Multi-Tasking Whales Sing While Feeding, Not Just Breeding

Humpback whales are famed for their songs, most often heard in breeding season when males are competing to mate with females. In recent years, however, reports of whale songs occurring outside traditional breeding grounds have become more common. A new study may help explain why.Humpbacks sing for their supper — or at least, they sing while they hunt for it.The research, published December 19 in PLoS ONE, uncovers the whales’ little-understood acoustic behavior while foraging.

humpbak whales

Humpback whales are famed for their songs, most often heard in breeding season when males are competing to mate with females. In recent years, however, reports of whale songs occurring outside traditional breeding grounds have become more common. A new study may help explain why. (Credit: © jankratochvila / Fotolia)

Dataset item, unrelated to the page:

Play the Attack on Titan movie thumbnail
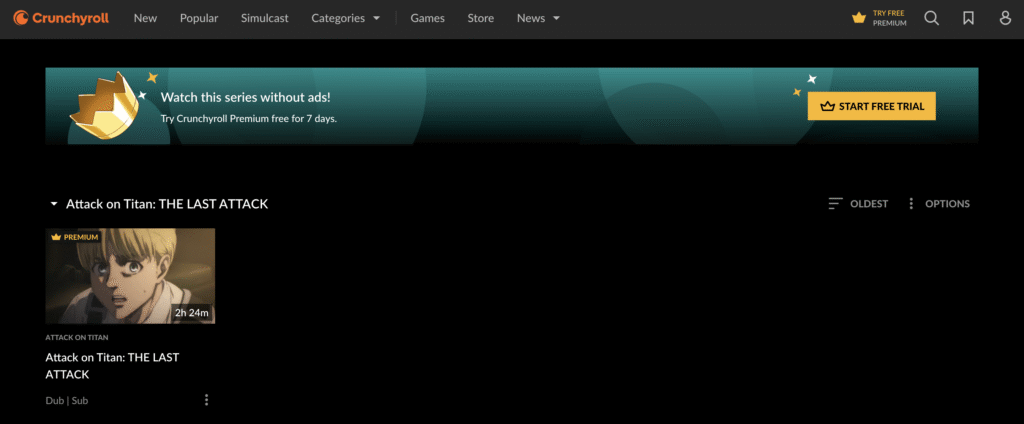The width and height of the screenshot is (1024, 424). point(130,276)
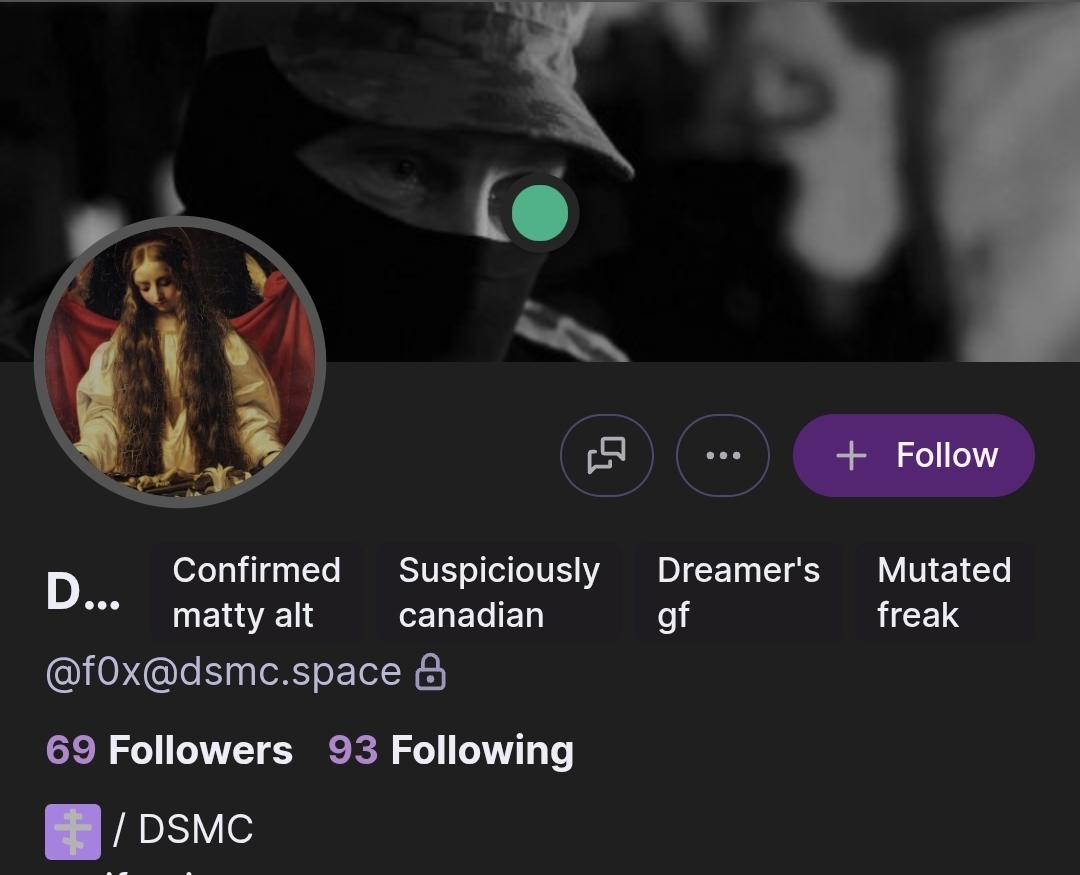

It also reveals a previously unknown behavioral flexibility on their part that allows the endangered marine mammals to balance their need to feed continuously with the competing need to exhibit mating behaviors such as song displays.

“They need to feed. They need to breed. So essentially, they multi-task,” said study co-author Ari S. Friedlaender, research scientist at Duke University’s Nicholas School of the Environment. “This suggests the widely held behavioral dichotomy of breeding-versus-feeding for this species is too simplistic.”

Researchers from the U.S. Naval Postgraduate School, the University of California-Santa Barbara and Duke tracked 10 humpback whales in coastal waters along the Western Antarctic Peninsula in May and June 2010. The peninsula’s bays and fjords are important late-season feeding grounds where humpbacks feast on krill each austral autumn before migrating to warm-water calving grounds thousands of miles away.

Using non-invasive multi-sensor tags that attach to the whales with suction cups, the researchers recorded the whales’ underwater movements and vocalizations as they foraged.

All 10 of the tags picked up the sounds of background songs, and in two cases, they recorded intense and continuous whale singing with a level of organization and structure approaching that of a typical breeding-ground mating display. The song bouts sometimes lasted close to an hour and in one case occurred even while sensors indicated the whale, or a close companion, was diving and lunging for food.

Humpbacks sing most frequently during breeding season, but are known to sing on other occasions too, such as while escorting mother-calf pairs along migratory routes. Though the reasons they sing are still not thoroughly understood, one distinction is clear: Songs sung in breeding grounds are quite different in duration, phrase type and theme structure from those heard at other locations and times.

“The fact that we heard mating displays being sung in late-season foraging grounds off the coast of Antarctica suggests humpback whale behavior may be more closely tied to the time of year than to physical locations. This may signify an ability to engage in breeding activities outside their traditional warm-water breeding grounds,” said Douglas P. Nowacek, Repass-Rogers University Associate Professor of Conservation Technology at Duke’s Nicholas School.

As the region’s climate warms, sea ice cover around the Western Antarctic Peninsula has thinned in recent years and the water stays open later in the foraging season, he explained. Whales are remaining there longer into austral autumn to feast on krill instead of heading off to warm-water breeding grounds, as many scientists previously believed.

“Mating may now be taking place at higher latitudes,” Nowacek said. “This merits further study.”

Alison K. Stimpert, research associate in oceanography at the Naval Postgraduate School, was lead author of the new study. Lindsey E. Peavey, a PhD Student at the University of California at Santa Barbara’s Bren School of Environmental Science and Management, co-authored it with Stimpert, Friedlaender and Nowacek.